**Document extract**
┏━━
September 28, 2023

Statement from Florida Policy Institute on State's Uninsured Rate

Florida’s uninsured rate has long been higher than the national average, due to our economy’s prevalence of low-paying jobs without employer-sponsored coverage and underinvestment in health and human services. For the last decade, state leaders have not taken the opportunity to close the coverage gap by expanding Medicaid. Forty states have extended their Medicaid programs to all adults with low income, drastically reducing their uninsured rates, and decreasing health insurance costs for all by reducing uncompensated care costs. Here in Florida, expanding Medicaid would save the state roughly $200 million per year, and would also connect nearly 1 million Floridians with health insurance who now find themselves in the coverage gap – meaning they make too much to qualify for Medicaid (the income cap is about $8,000 per year for a parent in a family of three), and too little to qualify for Marketplace tax subsidies.

Additionally, over the last six months, a net of 524,000 Floridians have lost Medicaid coverage during the ‘unwind’ process after federal continuous coverage protections expired at the end of March. Instead of ensuring every eligible child and family kept coverage, policymakers have not upheld the promises they made in their published plans for this redetermination process. Furthermore, Florida remains the only state in the nation where lawmakers have not taken up policy options offered by the U.S. Department of Health and Human Services that would help to reduce disenrollments of eligible children and families. We call on the state, the Legislature, and the DeSantis Administration to immediately enact reforms to stop the tidal wave of coverage loss for kids, and to make plans to join 40 states to close the coverage gap.
┗━━
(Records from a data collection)
┏━━
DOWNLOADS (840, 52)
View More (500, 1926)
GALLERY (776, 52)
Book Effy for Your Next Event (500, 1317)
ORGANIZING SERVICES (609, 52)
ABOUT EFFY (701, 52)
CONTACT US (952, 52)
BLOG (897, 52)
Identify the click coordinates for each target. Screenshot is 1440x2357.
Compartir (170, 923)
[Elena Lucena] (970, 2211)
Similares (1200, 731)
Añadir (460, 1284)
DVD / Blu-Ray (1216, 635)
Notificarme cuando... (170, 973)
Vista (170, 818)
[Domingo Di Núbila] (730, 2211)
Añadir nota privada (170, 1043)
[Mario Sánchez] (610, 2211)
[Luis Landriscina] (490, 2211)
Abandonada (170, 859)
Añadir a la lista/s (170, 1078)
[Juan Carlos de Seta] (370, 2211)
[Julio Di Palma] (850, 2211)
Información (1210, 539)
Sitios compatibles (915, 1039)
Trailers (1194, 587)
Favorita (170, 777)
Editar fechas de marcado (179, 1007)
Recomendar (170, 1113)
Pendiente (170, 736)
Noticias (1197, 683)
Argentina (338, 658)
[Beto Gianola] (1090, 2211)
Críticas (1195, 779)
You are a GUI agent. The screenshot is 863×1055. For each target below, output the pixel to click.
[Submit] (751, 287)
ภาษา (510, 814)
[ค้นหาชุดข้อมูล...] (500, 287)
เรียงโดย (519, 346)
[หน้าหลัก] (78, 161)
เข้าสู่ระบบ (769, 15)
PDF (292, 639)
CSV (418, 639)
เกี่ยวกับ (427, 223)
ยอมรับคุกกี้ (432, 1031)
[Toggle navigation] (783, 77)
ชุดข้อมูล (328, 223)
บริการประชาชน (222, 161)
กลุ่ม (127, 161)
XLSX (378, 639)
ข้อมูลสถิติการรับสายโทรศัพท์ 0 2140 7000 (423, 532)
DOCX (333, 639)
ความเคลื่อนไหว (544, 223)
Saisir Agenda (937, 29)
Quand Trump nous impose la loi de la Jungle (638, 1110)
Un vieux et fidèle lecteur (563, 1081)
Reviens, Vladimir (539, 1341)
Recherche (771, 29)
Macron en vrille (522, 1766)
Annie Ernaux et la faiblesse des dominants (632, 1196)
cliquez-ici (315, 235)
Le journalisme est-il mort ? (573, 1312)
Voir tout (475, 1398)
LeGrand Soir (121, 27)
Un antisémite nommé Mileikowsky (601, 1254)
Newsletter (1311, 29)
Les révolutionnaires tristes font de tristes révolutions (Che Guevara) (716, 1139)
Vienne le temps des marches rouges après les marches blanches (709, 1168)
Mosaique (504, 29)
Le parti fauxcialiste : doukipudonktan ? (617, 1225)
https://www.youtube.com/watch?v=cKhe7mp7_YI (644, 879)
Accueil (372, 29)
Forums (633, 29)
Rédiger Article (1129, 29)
┗━━
Reproduce the passage of the statement on Florida's uninsured rate starting at "Additionally, over the" and stopping after "the coverage gap.".

**Answer to the problem**
Additionally, over the last six months, a net of 524,000 Floridians have lost Medicaid coverage during the ‘unwind’ process after federal continuous coverage protections expired at the end of March. Instead of ensuring every eligible child and family kept coverage, policymakers have not upheld the promises they made in their published plans for this redetermination process. Furthermore, Florida remains the only state in the nation where lawmakers have not taken up policy options offered by the U.S. Department of Health and Human Services that would help to reduce disenrollments of eligible children and families. We call on the state, the Legislature, and the DeSantis Administration to immediately enact reforms to stop the tidal wave of coverage loss for kids, and to make plans to join 40 states to close the coverage gap.